Edwin ne put retenir un sourire. Il tourna les talons et posa une main sur l'épais battant de bois.
- Ed ? L'interpela-t-elle doucement.
Le Frontalier se tourna vers sa soeur.
- Harryo est revenue.
Edwin écarquilla les yeux.
- Harryo ? Où est-elle ?! Je croyais qu'elle était morte ! S'exclama-t-il.
- Moi aussi, je croyais qu'elle était morte ! Elle est passée il y a quelques jours, elle te cherchait.
- Et maintenant, où est-elle ? A-t-elle dit où elle partait ? S'empressa-t-il de s'informer.

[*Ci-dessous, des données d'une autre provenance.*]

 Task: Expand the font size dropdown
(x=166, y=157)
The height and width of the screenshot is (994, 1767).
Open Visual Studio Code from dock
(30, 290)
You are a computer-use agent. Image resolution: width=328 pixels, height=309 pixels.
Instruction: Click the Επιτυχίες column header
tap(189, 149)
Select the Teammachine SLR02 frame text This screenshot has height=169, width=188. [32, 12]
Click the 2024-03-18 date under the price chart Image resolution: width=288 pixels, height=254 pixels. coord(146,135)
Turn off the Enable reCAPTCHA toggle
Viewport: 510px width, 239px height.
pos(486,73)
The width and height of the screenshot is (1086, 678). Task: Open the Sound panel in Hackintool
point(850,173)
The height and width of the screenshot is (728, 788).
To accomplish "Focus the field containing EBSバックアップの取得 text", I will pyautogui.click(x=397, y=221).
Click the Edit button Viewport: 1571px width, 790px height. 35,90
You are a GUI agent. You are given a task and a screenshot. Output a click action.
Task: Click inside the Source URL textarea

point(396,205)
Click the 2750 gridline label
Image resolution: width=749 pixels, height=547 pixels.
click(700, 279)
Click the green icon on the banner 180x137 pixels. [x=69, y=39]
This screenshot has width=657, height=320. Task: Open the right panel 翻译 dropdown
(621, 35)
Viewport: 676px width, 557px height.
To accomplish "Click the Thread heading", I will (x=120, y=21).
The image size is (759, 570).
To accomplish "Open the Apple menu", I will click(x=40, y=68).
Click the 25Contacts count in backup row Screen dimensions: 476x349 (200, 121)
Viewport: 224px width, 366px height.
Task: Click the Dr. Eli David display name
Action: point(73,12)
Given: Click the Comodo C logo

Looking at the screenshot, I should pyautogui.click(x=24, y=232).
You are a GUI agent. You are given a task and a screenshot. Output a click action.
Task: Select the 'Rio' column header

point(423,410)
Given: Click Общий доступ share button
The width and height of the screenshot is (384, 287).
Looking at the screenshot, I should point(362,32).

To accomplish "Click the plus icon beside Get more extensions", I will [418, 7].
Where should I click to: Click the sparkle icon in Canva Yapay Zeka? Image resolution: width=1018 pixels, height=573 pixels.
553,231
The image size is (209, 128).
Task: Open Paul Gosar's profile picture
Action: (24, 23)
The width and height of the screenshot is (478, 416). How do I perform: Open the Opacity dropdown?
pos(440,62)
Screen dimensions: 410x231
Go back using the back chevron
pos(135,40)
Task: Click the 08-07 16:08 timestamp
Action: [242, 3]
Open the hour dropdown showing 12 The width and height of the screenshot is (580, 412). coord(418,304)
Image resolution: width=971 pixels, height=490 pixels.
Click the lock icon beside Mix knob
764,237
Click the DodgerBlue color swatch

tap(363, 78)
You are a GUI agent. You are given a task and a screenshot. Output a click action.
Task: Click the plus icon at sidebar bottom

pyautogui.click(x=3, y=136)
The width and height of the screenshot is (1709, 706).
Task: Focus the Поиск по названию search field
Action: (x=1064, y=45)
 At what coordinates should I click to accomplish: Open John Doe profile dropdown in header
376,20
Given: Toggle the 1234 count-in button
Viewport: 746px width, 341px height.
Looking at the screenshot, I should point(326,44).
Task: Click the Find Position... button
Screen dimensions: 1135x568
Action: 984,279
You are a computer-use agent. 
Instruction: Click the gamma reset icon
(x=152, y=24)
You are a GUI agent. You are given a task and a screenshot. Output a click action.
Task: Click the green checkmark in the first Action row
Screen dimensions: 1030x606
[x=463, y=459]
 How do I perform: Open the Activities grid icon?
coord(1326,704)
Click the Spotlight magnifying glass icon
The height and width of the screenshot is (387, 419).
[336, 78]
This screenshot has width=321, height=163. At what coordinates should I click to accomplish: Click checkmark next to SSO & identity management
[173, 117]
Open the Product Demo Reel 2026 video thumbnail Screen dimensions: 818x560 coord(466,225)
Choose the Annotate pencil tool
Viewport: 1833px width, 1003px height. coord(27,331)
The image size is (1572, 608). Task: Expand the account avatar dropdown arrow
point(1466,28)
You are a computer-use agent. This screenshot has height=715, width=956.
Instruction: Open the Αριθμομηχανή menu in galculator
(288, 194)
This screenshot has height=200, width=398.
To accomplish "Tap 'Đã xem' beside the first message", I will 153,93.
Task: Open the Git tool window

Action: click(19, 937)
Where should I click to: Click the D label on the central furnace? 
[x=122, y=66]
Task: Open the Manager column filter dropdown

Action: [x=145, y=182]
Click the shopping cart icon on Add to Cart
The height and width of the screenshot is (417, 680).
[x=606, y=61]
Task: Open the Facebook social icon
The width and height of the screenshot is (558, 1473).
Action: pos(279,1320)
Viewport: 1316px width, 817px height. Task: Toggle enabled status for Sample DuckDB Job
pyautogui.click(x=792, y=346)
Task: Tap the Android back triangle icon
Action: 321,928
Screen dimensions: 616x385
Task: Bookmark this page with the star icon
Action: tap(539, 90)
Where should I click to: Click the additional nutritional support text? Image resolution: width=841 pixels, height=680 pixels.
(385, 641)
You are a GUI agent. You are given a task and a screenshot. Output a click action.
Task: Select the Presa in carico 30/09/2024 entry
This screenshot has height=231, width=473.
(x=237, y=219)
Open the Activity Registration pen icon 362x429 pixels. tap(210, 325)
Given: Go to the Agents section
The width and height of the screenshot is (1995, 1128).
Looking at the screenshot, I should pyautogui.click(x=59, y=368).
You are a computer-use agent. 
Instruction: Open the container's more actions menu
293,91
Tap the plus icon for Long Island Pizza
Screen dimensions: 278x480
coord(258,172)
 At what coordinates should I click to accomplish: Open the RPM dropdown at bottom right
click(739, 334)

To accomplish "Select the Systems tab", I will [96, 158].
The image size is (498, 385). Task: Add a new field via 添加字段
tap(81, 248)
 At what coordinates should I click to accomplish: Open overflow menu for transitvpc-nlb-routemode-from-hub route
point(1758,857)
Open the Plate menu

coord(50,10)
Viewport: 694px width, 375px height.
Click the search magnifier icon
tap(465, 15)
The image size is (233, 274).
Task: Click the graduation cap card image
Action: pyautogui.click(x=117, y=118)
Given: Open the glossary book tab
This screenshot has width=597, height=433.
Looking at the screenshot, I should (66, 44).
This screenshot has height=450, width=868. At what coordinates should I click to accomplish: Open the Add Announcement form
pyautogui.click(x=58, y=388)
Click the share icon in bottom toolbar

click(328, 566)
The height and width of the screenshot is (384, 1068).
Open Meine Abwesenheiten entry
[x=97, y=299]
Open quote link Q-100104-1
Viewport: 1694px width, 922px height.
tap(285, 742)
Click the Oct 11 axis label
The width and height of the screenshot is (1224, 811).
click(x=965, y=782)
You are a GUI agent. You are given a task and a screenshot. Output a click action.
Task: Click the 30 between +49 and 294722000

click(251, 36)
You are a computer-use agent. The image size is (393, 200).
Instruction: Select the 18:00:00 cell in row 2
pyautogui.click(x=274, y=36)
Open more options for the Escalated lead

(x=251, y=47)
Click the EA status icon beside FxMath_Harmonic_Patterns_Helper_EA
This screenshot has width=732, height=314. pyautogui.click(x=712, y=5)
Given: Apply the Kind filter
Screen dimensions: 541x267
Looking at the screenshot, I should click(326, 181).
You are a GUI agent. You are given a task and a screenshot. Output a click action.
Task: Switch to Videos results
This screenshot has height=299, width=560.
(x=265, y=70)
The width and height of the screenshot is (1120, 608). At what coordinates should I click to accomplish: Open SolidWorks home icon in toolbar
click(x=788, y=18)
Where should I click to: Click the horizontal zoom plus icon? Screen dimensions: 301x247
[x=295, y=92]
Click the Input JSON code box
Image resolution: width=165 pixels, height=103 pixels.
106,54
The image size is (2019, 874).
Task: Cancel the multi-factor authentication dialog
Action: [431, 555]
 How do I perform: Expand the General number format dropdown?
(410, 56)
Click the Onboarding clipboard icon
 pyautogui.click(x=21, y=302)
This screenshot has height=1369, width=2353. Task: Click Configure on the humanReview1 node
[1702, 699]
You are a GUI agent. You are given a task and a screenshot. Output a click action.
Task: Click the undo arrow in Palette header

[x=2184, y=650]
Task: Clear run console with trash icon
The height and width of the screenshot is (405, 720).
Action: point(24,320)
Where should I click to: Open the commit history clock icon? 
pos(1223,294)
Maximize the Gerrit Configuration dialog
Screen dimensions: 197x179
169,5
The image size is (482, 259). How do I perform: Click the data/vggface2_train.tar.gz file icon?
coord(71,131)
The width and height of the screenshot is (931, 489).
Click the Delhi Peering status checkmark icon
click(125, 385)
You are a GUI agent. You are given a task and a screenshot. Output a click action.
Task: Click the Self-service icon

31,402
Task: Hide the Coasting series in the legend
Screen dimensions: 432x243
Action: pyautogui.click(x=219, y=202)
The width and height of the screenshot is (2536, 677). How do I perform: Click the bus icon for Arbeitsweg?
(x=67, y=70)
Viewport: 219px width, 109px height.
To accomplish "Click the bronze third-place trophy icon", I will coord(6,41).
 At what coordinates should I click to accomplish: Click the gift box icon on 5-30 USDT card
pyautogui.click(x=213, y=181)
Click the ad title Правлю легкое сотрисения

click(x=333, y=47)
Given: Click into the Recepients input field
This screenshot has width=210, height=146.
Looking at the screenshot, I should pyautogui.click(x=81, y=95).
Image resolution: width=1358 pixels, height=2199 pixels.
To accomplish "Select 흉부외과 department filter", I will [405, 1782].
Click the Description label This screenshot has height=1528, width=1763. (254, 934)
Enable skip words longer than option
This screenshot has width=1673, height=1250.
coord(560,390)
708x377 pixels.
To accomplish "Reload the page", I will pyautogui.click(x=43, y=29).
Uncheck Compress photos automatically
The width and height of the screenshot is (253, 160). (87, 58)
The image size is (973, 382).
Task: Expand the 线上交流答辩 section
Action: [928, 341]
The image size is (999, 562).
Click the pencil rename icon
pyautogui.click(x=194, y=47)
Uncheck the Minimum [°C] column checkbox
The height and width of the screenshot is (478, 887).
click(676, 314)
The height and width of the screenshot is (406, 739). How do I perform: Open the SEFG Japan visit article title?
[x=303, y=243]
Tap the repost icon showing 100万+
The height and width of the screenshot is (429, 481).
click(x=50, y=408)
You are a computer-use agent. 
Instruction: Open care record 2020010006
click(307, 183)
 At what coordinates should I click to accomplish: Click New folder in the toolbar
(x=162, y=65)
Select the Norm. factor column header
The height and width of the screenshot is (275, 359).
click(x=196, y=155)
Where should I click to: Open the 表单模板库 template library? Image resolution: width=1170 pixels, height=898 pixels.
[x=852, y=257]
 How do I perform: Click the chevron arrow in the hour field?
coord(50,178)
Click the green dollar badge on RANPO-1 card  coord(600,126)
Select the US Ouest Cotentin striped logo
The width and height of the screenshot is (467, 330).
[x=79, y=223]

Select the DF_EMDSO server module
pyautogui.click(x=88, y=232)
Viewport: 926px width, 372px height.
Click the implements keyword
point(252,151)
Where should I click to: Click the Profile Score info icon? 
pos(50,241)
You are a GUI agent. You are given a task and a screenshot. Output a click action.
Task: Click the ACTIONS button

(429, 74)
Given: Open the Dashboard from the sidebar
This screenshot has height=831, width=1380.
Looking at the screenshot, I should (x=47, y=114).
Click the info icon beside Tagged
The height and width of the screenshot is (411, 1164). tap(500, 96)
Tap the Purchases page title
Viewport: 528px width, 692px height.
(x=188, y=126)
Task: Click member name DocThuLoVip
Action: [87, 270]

- Non, mais il n'y a pas beaucoup de routes ! Vers le Sud, où vers l'Oeil d'Otolep !
Le Frontalier tourna sur lui-même, passa nerveusement un main dans ses cheveux en se mordant la lèvre inférieure. Que faire ?
Il se précipita brusquement dans la rue, à l'inverse du palais.
- Dis à père que je serai bientôt de retour !
- Edwin !
- Et dis-lui aussi d'envoyer plus des nôtres pour s'occuper des Blancs !
- Grand frère, attends !
Edwin était déjà trop loin pour entendre.